==== TEXTO SELECIONADO

1. Estou disposto a continuar estudando para sempre?
Muito embora a necessidade de contínuo aperfeiçoamento também seja verdadeira em todas as outras profissões, no magistério ela assume contornos dramáticos. Todos já ouviram casos de professores que utilizam, ano após ano, as mesmas formas de abordagem, os mesmos exemplos, os mesmos casos e até as mesmas fichas velhas e amareladas. Eu mesmo tive um que passou uma aula inteira explicando lei já revogada e só se deu conta do equívoco quando advertido por um aluno.
2. Estou disposto a confessar minha própria ignorância?
Por melhor que seja a formação do professor e por mais amplo que tenha sido o seu preparo para ministrar a aula, há sempre a possibilidade de um aluno levantar uma questão para a qual ele não tem a resposta. Nessas ocasiões, tanto mais freqüentes quanto mais críticos forem os alunos, o melhor é não tentar uma solução aproximada, mas dizer francamente que não dispõe de dados suficientes para enfrentá-la.
3. Estou disposto a progredir mais lentamente que outros profissionais?
Na carreira docente não há saltos. É péssimo sinal se o jovem professor não estiver disposto a progredir mais lentamente que alguns de seus colegas que optaram por outras carreiras, como a advocacia, por exemplo. Não será igualmente feliz se ficar comparando seus rendimentos com os de um magistrado mesmo em início de carreira. Ao contrário, deve estar disposto a seguir em frente, passo a passo, semestre após semestre, na expectativa de que seus esforços e sua dedicação serão reconhecidos no futuro.
4. Estou disposto a aceitar as responsabilidades inerentes ao exercício do magistério?
Não há a menor possibilidade de um professor deixar de exercer algum tipo de influência sobre seus alunos. Se ele falta freqüentemente às aulas, se ele se apresenta para elas sem o mínimo preparo, se ele se aborrece com as perguntas dos alunos, se ele privilegia uns em detrimento de outros, se ele se omite em relação aos problemas da Escola, se ele faz tudo bem diferente do que prega, em todos esses casos, não há como evitar as repercussões naturais de seu comportamento. Em alguns alunos, provocará desânimo, em outros, revolta, em outros, apatia, em outros, indiferença. Ao contrário, se ele se esforça por dar o melhor de si, se ele se interessa sinceramente pelas dúvidas dos alunos, se o seu discurso é coerente com sua prática, em todos esses casos, haverá repercussões de outra natureza. Esperança, alento, vontade de seguir em frente.

========
==== DADOS APRESENTADOS

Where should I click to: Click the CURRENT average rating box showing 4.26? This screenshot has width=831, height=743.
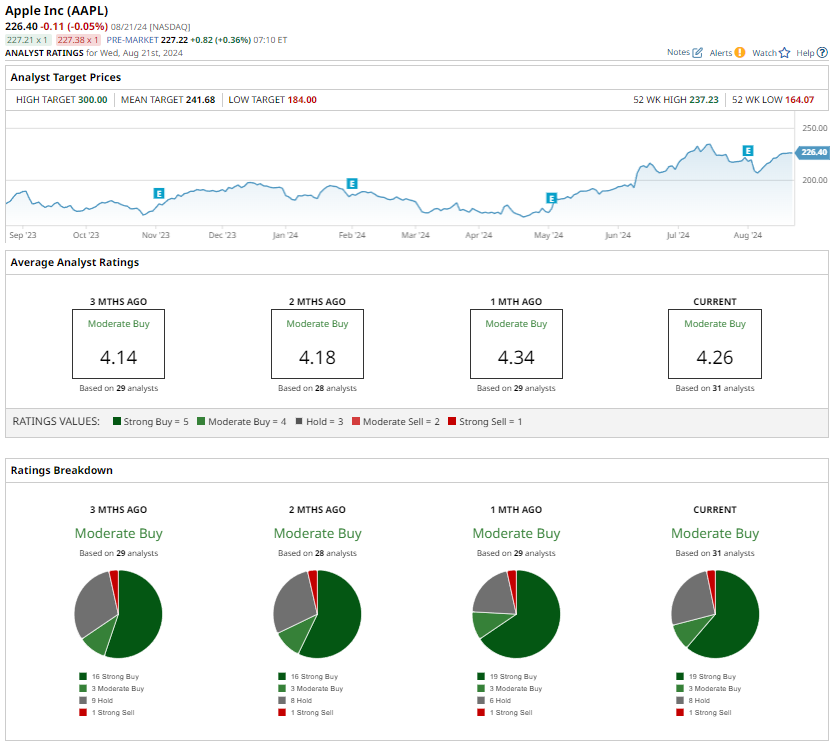[x=715, y=344]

========

## INSTRUÇÕES DAS TAREFAS:
1. Segundo o texto sobre o magistério, o que um professor passou uma aula inteira explicando?
2. Por favor, escreva a continuação do texto sobre o magistério, começando logo após a última frase.

## RESPOSTAS ÀS TAREFAS:
1. Uma lei já revogada.

2.
5. Estou disposto a ser muitas vezes mal compreendido?
Tendo que atender a tantos e tão diversos interesses, o professor não deve ter a expectativa de agradar a todos. Os preguiçosos não ficarão muito felizes se ele realizar avaliações rigorosas. Os que não querem saber de nada que não possa cair num concurso público certamente acharão que ele perde muito tempo com bobagens, como, por exemplo, o estudo da história, ou a leitura desinteressada de um texto literário. Os relapsos não terão dúvida de classificá-lo como excessivamente formalista de tanto que ele insiste em observar as normas da Escola. Às vezes, explicar não vai resolver. O caso, então, é acreditar no que se está fazendo e seguir em frente.
6. Estou disposto a não conhecer os mais importantes resultados de meu trabalho?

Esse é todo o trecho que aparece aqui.